Mark Nisenholt
Glass panels 5.54’h (169 cm) x 8.20’w (250 cm)
Architectural glass panels, digital images
August 2011
Prince Arthur's Landing
As part of the Public Art Program at Prince Arthur’s Landing, local artists were invited through a Call to Artists to submit proposals for original artwork, to be incorporated into the glass panels of the three Lanterns structures at the Pier 2 Picnic Docks. The guiding theme for the competition was to “Animate the Journey to the End of the Pier”.
The cedar lantern structures feature three works of digital art by Thunder Bay artist Mark Nisenholt. The art has been printed and secured between sheets of glass, and will glow during the day from southern sunlight and be illuminated at night by a small interior lamp.
The images, titled Ulysses, Swimmers and Paleogirls, depict 'giant' figures interacting with the water. Nisenholt describes the images:
[They] playfully explore the theme of Man’s relationship to the Water and to Nature in general. The images are meant to elicit feelings and thoughts that are compatible with the vast spaces and contemplative state of mind that the lakeshore embodies.
Paleogirls references Paleolithic Venus figurines such as the Venus of Willendorf and similar stone carvings found in the company of our earliest stone-age ancestors.
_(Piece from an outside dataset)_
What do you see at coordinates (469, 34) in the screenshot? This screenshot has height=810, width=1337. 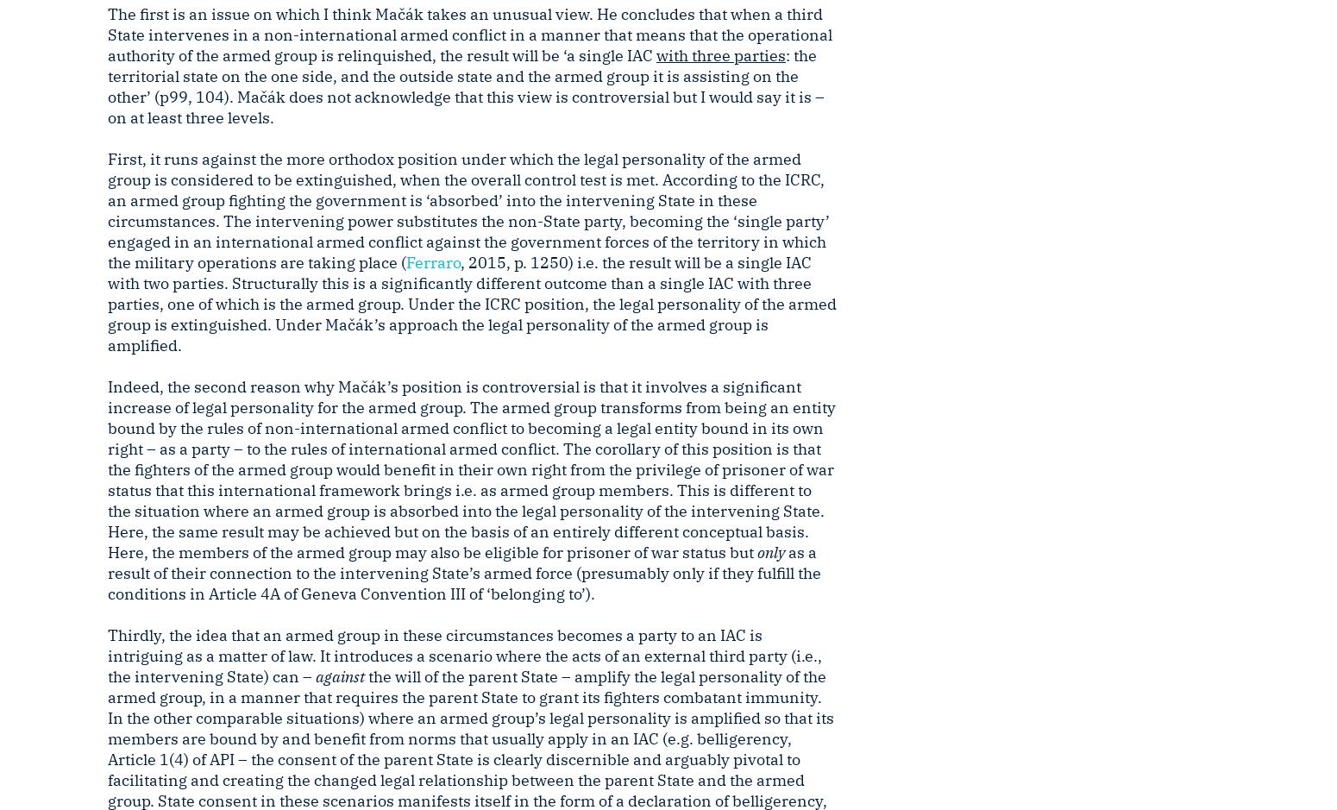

Three figures gather by the water's edge, exploring its shallows, possibly for the first time. These figures are made of pebbles, sand and mud, indicating their affinity with the Earth.
Swimmers takes a more futuristic point of view in which human beings are less material and more malleable. Two technologically advanced humans venture further into the water. They are composed of struts and wires and tubes and are semitransparent. They are meant to signify beings that are becoming less material and more digital. Nevertheless, they still feel a need to make contact with the water.
The figure in Ulysses could be seen as a giant God-like figure overlooking a sailboat, or a normal human playing with a toy boat. This image is meant to raise questions about our relationship to our simpler pleasures, our relationship to the water, and our dependency upon the mercy of the Gods.